I was kidded and ribbed for years about not being on Facebook as though I’m some sort of troglodyte, a kind of cyber-reactionary fearful of technology as well as my own shadow. It’s not enough in my own defense to say Facebook’s founder Mark Zuckerberg has totally unacceptable ideas about privacy; such as, it’s no longer a reasonable expectation in this our vaunted era of social-networking. I’m told I’m exaggerating. I’m assured that my Facebookanoia is way overblown. Get over it, one of my colleagues said some time ago. Get into the 21st century. 

Zuckerberg’s company betrayed about 350 million Facebook users, including me, almost three years ago when it de-privatized our names, profile photographs, gender, cities of residence and friends lists, among other things, after assuring us for years that our personal information was secure and would be shared only with those we chose. I simply can’t imagine why anyone would continue to support a company that would pull a stunt like that, let alone why anyone would invest in a company the corporate culture of which rests upon the fundamental deception that its network is about having and making friends and not about selling users’ eyeballs to advertisers.

Not long ago, a Facebook invitation came to my personal e-mail account from my wife’s Facebook account. The message said she had wanted me to become her friend on Facebook.
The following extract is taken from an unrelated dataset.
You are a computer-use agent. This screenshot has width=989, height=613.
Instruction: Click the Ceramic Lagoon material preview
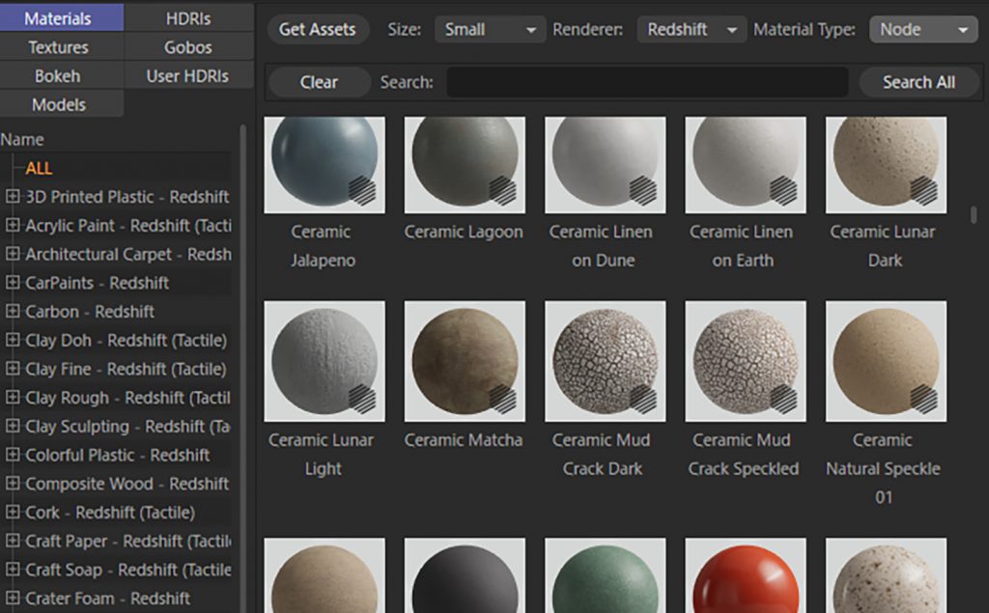464,164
Sweet, perhaps, but not true, just another bald-faced lie. It’s not surprising – businesses mislead the public all the time – but it is brazen, and I have no doubt that many if not most people who receive such messages actually believe that Facebook is telling the truth. It isn’t. It doesn’t and it won’t.
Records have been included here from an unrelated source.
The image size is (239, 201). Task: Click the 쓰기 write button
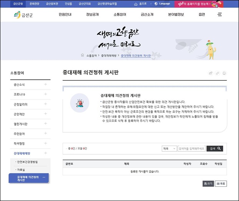click(x=208, y=184)
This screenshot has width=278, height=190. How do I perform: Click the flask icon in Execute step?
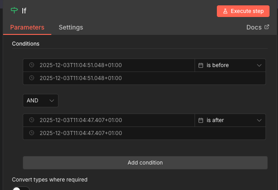tap(225, 11)
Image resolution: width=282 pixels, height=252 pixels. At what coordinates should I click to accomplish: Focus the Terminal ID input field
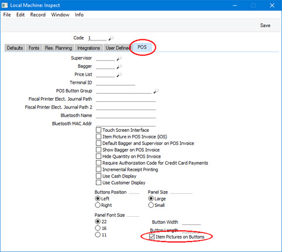tap(115, 83)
Troglodyte eats computer keyboard

Call me a trog: Art by Mike Reed

Tell me, Mr. Zuckerberg, how will your insanely overpriced and overrated company help me stay connected with my dead sister? Isn’t it bad enough that you trivialized her death and invaded my privacy with a bogus invitation, but then you had to wrap it in smarmy, slithery language about my friends and my family, all of whom are just now beginning to recover from the loss of this beautiful soul. The list includes my 89-year-old mother, whose worst fear in life was to endure the death of one of her three children. The list includes hundreds if not thousands of family, friends and public school students whose lives were touched by Sue’s gracious disposition, musical talent and quirky sense of humor.

What do you know, Mr. Zuckerberg, about my sister, my family and my friends? Not a thing, and our staying connected owes absolutely nothing to your predatory multimillion-dollar antisocial network.

Facebook, of course, had no idea Sue had died, but isn’t that the point? Facebook really has no idea whatever about the lives of its users. All it has is data, lots of data – lots of data for sale, lots of personal data but no sense at all of this data’s being connected with human lives – real people, people like my sister Sue and our mother. All Facebook sees or cares about is what can be leeched out of human life and sold for profit to companies bent not only upon invading our privacy but shaping our habits.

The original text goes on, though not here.